— STUDY QUESTIONS —
a – Copy the passage on the Saucon Rail Trail word for word from "Those same lights" to "Park in Coopersburg.".
b – Write what comes next in the passage on the Saucon Rail Trail, beginning after its last sentence.

Although some details have faded over the last 75 years, Kathryn Cawley fondly remembers the weekly journey she and her family would take to visit family in the Hellertown area. Along with her mother and some of her eight brothers and sisters, she would hop on the trolley near her childhood home on Broadway in Fountain Hill, riding approximately three-and-a-half miles to Walnut Street in Hellertown. From there, they would either walk the rest of the way along the adjacent railroad to reach her mother’s parents in Leithsville, or continue even further to Bingen to visit her aunt and uncle, which she approximates was an additional one-and-a-half to two miles of travel, one-way. She particularly remembers the “beautiful lights” near Wagner-Knecht Grist Mill Park, which she estimates were nearly brand new at the time.
Those same lights still stand, newly-restored by the Hellertown Public Works Department on the Saucon Rail Trail (SRT), which Cawley was walking six days a week with friends from Christ Lutheran Church of Hellertown until COVID-19 began spreading throughout the country. The popular trail covers nearly seven miles, beginning near the Thomas Iron Works site off Bachman Street in the borough and extending south through several local parks including Water Street and Grist Mill. It then crosses the Saucon Creek twice before winding through Upper Saucon Community Park, passing alongside Tumblebrook Golf Course and coming to an end just south of the Southern Lehigh Living Memorial Community Park in Coopersburg.
While the first phase of the SRT was only completed in May 2011, the history of the path dates back more than a century, to when it was a part of the North Pennsylvania Railroad (NPRR). The railroad, which would later become well-known as the Reading Line, provided both freight and passenger service throughout eastern Pennsylvania through the use of steam engines, although these would be converted to diesel in the 1950s and 60s. By the 1970s, many railroad systems in the Lehigh Valley and surrounding areas were suffering from financial distress, with some filing for bankruptcy. In 1976, the remaining companies were consolidated by the federal government as the appropriately-named ConRail service, which would quickly become part of SEPTA. In 1981, SEPTA chose to discontinue passenger cars on the line (though service to Hellertown had ceased well before then) and in 1984 the railroad was closed for good.

— PROVIDED DATA —
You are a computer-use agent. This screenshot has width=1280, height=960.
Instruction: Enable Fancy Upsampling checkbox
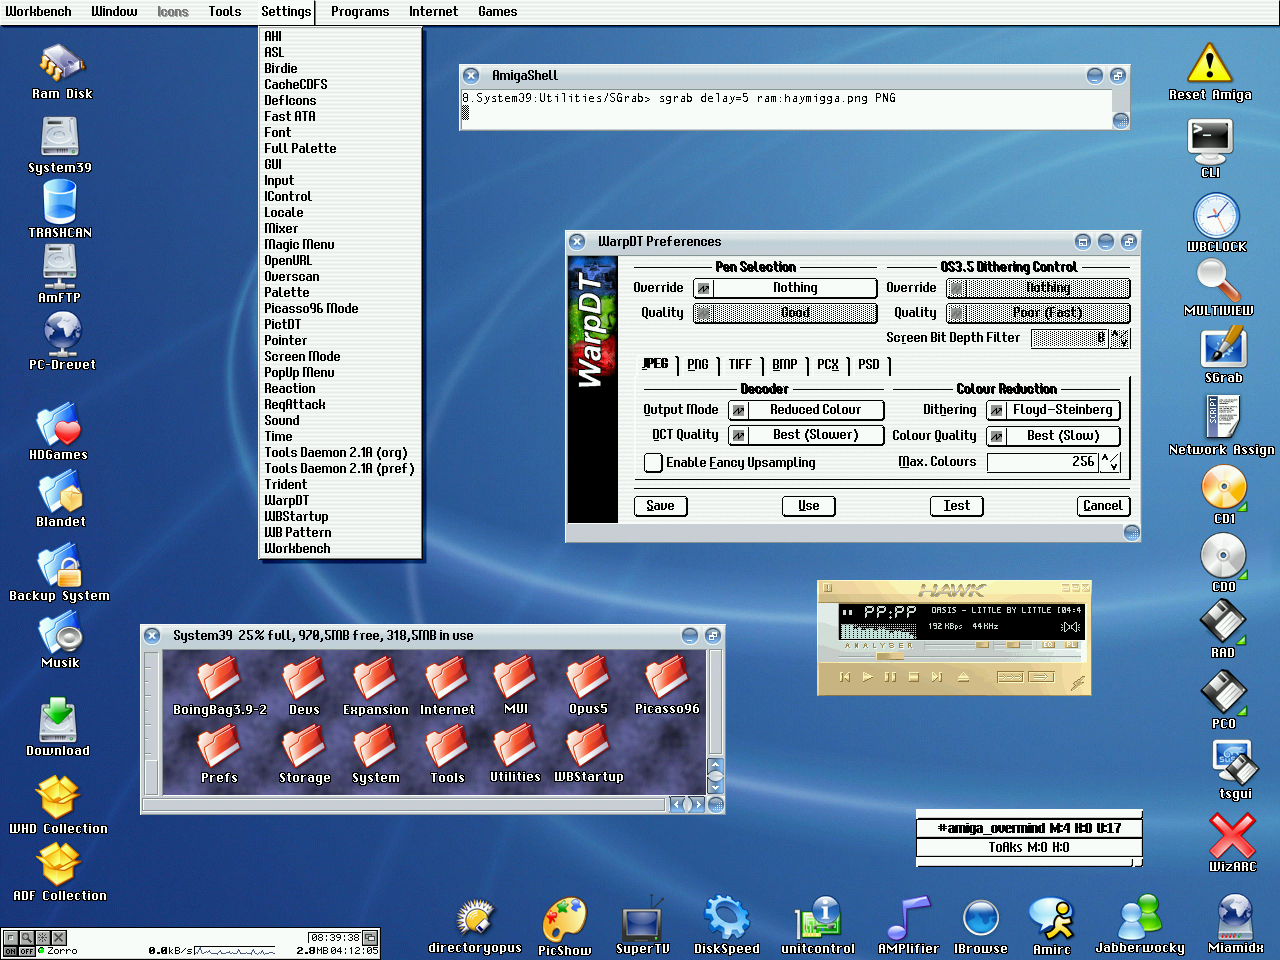click(653, 462)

— ANSWERS TO THE TASKS —
a –
Those same lights still stand, newly-restored by the Hellertown Public Works Department on the Saucon Rail Trail (SRT), which Cawley was walking six days a week with friends from Christ Lutheran Church of Hellertown until COVID-19 began spreading throughout the country. The popular trail covers nearly seven miles, beginning near the Thomas Iron Works site off Bachman Street in the borough and extending south through several local parks including Water Street and Grist Mill. It then crosses the Saucon Creek twice before winding through Upper Saucon Community Park, passing alongside Tumblebrook Golf Course and coming to an end just south of the Southern Lehigh Living Memorial Community Park in Coopersburg.

b –
As SEPTA still owned the land, an agreement was reached in 2009 on a 30-year lease to the municipalities that the abandoned tracks stood on. A similar plan is currently in place for the Upper Bucks Rail Trail (UBRT), which will connect to the southernmost point of the SRT in Coopersburg and extend roughly three miles south to Veterans Memorial Park in Richland Township. Groundbreaking on the UBRT took place in August 2019 and was expected to conclude this summer, although it was not immediately clear if completion may be delayed due to COVID-19. A plan to connect the SRT north to the South Bethlehem Greenway also exists, although negotiations with right-of-way owner Norfolk-Southern have delayed progress on it. The Greenway currently extends nearly two miles from Union Station–a former train station on Bethlehem’s South Side–alongside Rt. 412, ending in Saucon Park.
While the future of the Saucon Rail Trail continues to look bright, one can wonder if its history is often overlooked by the many folks who enjoy walking, jogging or biking it to this day. With the summer rapidly approaching and people feeling antsy due to two-and-a-half months of staying home, the trail will surely continue to be a popular destination for folks looking to get outside and enjoy nature. Cawley said she looks forward to getting back on the trail with her friends (“when it’s safe”) as well. She enjoys the wildlife she encounters, including “deer, foxes, egrets…even the fish in the (Saucon) Creek.” In the 25 years that she estimates she’s regularly walked Hellertown, she’s conversed with folks from all walks of life, the vast majority of whom she enthusiastically describes as “so pleasant!” Surely, she and much of the local community can attest to the role that the Saucon Rail Trail and its railroad predecessor have both played in bringing people together; something that’s happened for generations, and will for generations to come.